Monday, February 25, 2008

16 Lúnasa--Lá an Agallaimh!

The morning—like any other so far—was begun with a lovely big breakfast complete with rashers, eggs, sausage, pudding and cereal. Then, it was off to school to get whisked away to--


dum dum DUUUUMMMM!

I got basically crammed into a tiny car with 4 other people and driven to Baile na nGall (Ballydavid) to the local Raidió na Gaeltachta station, to be introduced quickly to the secretary at the radio office, sign a few release forms, pushed into the studio to meet the presenter, Dara Ó Cinnéide—yes--the famous Gaelic Footballer—along with the other three. It happened pretty quickly. I make it sound like it we were treated like cattle, but really we weren't. It was just so damned efficient. Almost like they did that sort of thing every day or something. ;)

So there were the 5 of us, Dara included, sitting around a smallish round table with mics bristling from its center, and the room itself was fairly spacious. I presume they have bands and such in there from time to time. I expected to be in a pretty confined space, but that was just nerves, probably. We waited about 5 minutes in silence, waiting for the engineer to give us the ok after the news and weather would be over. It was weird listening to the news, as i've done so many times on Raidió na Gaeltachta, knowing that it was me and my friends that were going to be on NEXT! i was quite nervous, but it was over quicker than you can imagine, and, being the least fluent one there, i was spared a longer interview by the gracious Dara, gentleman that he is.
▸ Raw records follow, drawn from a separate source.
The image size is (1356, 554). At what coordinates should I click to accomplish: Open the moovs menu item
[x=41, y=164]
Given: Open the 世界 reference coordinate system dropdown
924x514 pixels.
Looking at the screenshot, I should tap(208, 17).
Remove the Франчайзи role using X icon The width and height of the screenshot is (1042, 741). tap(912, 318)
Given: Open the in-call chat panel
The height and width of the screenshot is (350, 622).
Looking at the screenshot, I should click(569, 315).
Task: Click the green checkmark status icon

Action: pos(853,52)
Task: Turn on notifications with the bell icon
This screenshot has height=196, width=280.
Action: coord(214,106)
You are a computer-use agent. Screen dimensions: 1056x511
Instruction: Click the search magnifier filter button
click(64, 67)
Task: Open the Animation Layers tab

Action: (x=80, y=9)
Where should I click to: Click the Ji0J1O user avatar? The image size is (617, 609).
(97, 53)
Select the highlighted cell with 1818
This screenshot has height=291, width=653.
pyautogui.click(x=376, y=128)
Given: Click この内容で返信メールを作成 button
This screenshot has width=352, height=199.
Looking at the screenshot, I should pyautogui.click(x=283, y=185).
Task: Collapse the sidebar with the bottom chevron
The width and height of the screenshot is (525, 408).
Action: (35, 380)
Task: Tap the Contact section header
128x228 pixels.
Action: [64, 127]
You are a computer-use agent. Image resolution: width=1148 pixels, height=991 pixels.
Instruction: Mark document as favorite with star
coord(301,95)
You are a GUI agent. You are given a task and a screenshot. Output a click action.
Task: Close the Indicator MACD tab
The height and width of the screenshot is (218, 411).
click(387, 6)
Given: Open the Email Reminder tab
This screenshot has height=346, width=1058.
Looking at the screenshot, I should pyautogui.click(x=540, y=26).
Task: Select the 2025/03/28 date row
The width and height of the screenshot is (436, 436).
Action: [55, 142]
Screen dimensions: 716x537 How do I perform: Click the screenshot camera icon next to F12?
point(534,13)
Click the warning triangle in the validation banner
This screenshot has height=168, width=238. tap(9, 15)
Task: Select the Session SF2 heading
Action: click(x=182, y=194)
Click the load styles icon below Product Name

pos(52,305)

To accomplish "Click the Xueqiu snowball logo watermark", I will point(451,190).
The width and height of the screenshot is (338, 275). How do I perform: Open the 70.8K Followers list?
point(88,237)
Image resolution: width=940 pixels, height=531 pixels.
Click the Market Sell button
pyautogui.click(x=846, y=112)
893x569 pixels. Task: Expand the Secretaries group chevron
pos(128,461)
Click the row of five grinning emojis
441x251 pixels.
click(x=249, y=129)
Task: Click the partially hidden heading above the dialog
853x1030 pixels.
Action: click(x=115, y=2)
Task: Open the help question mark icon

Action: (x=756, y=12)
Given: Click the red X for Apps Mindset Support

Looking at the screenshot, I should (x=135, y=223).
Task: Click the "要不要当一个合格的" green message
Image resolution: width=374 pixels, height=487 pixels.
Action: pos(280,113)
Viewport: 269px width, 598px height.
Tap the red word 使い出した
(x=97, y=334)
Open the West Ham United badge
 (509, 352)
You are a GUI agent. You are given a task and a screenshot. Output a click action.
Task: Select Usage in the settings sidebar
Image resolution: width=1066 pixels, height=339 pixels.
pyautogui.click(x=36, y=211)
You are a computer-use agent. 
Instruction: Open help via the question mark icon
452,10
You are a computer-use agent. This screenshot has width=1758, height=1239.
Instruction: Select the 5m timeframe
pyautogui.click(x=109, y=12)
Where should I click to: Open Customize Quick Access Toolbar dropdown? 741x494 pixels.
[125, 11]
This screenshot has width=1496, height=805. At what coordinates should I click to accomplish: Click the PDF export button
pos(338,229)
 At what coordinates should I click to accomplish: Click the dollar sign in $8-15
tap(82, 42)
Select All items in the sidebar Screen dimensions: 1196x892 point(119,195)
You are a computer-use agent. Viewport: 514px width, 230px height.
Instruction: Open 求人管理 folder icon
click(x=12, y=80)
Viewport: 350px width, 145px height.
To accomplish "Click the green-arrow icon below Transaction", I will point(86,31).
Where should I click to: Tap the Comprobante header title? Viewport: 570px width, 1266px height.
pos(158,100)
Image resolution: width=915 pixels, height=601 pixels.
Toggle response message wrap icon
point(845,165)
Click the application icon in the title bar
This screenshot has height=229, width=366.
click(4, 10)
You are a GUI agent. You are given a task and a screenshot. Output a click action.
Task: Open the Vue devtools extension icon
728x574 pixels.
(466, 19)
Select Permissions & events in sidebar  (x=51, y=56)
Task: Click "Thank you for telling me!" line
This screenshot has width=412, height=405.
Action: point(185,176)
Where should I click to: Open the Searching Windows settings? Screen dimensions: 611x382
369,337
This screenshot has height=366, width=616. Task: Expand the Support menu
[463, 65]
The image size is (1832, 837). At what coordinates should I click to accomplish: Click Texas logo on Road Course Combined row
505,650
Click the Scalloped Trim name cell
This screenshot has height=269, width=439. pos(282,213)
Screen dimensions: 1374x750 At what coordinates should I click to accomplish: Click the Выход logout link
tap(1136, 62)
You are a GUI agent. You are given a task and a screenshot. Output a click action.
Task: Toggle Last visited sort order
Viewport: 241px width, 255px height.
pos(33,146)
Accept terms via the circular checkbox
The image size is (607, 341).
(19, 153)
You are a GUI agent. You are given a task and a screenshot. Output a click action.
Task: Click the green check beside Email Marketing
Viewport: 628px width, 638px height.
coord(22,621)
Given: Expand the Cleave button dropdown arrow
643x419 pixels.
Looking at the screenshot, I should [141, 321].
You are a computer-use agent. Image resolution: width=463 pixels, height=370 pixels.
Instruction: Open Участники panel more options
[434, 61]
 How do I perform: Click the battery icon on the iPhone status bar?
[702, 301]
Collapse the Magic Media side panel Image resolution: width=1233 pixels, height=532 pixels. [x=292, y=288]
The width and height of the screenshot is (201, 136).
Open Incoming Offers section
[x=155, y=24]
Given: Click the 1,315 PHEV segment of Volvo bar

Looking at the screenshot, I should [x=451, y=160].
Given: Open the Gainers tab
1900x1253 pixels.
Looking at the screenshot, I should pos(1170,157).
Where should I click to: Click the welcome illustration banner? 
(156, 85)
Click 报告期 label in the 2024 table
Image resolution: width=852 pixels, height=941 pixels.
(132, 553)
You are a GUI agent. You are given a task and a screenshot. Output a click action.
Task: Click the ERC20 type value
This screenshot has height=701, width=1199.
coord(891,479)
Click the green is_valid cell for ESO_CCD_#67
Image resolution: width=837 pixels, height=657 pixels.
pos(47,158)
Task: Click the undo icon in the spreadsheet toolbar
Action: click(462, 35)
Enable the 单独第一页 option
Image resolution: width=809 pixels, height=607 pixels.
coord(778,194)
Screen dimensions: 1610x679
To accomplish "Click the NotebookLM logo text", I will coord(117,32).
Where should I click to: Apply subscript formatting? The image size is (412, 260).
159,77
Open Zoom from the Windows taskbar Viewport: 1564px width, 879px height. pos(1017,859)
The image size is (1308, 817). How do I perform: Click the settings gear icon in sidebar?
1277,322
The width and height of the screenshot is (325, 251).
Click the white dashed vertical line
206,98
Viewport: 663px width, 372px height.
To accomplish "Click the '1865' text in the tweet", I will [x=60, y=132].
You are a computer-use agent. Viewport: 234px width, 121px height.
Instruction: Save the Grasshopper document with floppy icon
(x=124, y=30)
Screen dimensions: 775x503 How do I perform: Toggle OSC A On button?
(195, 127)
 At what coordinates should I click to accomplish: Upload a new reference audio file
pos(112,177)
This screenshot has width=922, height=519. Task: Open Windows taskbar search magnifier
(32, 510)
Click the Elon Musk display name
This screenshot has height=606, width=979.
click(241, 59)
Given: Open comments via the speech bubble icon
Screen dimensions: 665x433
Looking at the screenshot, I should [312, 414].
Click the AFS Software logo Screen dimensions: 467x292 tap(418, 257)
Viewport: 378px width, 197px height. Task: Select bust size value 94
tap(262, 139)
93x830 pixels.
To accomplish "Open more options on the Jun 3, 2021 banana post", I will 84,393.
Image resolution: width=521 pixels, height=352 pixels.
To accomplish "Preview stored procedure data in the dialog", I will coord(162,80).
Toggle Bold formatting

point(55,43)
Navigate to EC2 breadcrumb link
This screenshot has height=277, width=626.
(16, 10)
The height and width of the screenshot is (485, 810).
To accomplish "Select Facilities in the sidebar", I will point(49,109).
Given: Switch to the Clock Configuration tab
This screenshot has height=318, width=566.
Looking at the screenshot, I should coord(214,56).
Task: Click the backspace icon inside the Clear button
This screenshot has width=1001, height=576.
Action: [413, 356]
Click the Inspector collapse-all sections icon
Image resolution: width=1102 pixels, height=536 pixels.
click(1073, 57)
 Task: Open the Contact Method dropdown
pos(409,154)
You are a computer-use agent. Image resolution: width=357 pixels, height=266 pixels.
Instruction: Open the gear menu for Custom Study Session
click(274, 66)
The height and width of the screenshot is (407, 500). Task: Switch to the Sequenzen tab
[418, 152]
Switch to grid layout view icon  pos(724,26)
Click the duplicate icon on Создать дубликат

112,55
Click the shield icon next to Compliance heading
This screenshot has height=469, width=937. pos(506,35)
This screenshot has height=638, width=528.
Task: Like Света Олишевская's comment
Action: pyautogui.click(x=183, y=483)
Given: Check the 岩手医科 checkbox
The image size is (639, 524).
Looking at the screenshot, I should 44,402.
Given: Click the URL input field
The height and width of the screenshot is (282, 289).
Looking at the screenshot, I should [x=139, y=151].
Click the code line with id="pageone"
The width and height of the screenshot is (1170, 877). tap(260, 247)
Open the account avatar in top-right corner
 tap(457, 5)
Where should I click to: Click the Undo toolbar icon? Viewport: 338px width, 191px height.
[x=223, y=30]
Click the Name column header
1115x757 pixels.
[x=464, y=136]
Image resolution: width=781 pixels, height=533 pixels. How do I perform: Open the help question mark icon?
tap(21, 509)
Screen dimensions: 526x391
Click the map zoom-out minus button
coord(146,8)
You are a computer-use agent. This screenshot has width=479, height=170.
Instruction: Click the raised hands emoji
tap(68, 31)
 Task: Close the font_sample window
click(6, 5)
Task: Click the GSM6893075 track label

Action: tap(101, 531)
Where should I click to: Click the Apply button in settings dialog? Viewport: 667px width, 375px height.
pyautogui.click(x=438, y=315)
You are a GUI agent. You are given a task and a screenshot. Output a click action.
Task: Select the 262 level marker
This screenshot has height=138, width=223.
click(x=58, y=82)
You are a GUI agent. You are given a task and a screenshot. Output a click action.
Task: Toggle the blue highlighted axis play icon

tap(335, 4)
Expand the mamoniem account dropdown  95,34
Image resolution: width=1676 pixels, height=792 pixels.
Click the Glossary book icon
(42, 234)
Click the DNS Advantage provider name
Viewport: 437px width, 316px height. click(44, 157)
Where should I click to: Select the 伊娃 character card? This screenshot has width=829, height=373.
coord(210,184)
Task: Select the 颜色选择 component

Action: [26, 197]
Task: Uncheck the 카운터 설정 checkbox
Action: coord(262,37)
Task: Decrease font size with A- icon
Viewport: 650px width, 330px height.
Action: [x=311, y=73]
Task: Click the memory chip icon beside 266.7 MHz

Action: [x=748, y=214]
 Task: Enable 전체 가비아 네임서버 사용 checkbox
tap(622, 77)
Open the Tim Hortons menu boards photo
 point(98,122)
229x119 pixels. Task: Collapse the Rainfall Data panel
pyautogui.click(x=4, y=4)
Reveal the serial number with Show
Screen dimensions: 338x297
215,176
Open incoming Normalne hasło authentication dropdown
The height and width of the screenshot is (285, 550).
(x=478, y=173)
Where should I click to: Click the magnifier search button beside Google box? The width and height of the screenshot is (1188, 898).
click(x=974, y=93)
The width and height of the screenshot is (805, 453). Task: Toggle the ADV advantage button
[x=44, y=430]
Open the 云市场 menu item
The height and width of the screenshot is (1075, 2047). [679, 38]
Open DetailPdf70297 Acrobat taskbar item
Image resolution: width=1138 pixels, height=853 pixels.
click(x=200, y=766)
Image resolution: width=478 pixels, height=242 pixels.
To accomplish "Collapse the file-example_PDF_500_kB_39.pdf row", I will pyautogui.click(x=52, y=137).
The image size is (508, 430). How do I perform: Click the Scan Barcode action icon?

It was quite exhilerating even considering my nervousness and the gibberish that must have issued from my mouth. Everyone was quite happy at the end of it all, and the two women with us were GUSHING over that handsome Dara all the way back to the school.

After all the pats on the back from my classmates, we got back to work. On what specifically i do not remember. In the afternoon a series of visits to various sites of archeological significance had been arranged, and that is what i spent part of the afternoon doing. We visited the Gallarus Castle site, and a “cathair,” called "Cathair Déargáin," which is like a stone-walled fort, and we visited another fort with earthen walls called a “dún.” Not much was left to see of the dún, as the walls have worn down to a low earthen ring covered in tufty grass. This is what is often called a “fairy fort” and they appear all over the place in Ireland. There's a lot of superstition built up around them, and people often avoid them, especially at night, when the border between this world and the other blurs. in actuality they were the locations of stone huts surrounded by the earthen wall, and were where a farming family would have lived centuries ago. Likewise with the stone-walled “cathair,” but that would have been a landowner with slightly more means. I visited quite a few of the earthen-walled sites on my own, and had no bad luck, except that i had to wait 11 hours at JFK on my return trip—but that's a later story.

the Gallarus castle, it was explained to us, was not so much a castle as a tower house. It was an example of a typical rich landowner's house of the time period (15th century in this case) and its style was derived from styles popular in Europe at the time. It was indeed a very well fortified fortress of sorts, and had one or two interesting features that impressed me greatly. One was the outward slope of the bottom portion of the outer walls. this was arranged so that any bodies falling from above might bounce off the slope and into the attackers below, thus throwing them off balance, i guess. It's just the idea that someone thought of that that really delights me. The other feature that impressed me was the Murder Hole. This was a hole in the ceiling above a small (3 x 3-ish foot) room. The intruding enemy could be trapped within the room, then boiling oil could be poured down upon him. Crispy fried soldier! It was pretty interesting.

I had dinner with Tom Moriarty, as happened pretty often once i discovered that Café na Cille had the best food in town and the most reasonable prices. In fact, if it weren't for that place, i would have had to double my Guinness intake just to stay regular.

Later all of us students went to the Blaskett Visitors Center, where we were entertained by loads of local talent. The M.C. was another local Ráidió na Gaeltachta presenter, Pádraig Ó Sé. I didn't understand everything he said, but i did get to play my bodhrán at the end with a bunch of other volunteers, who came up to finish the night with a song or two all at once. From there it was off to the pub, where i spent a lovely evening with Fergal, Patricia, and Elaine.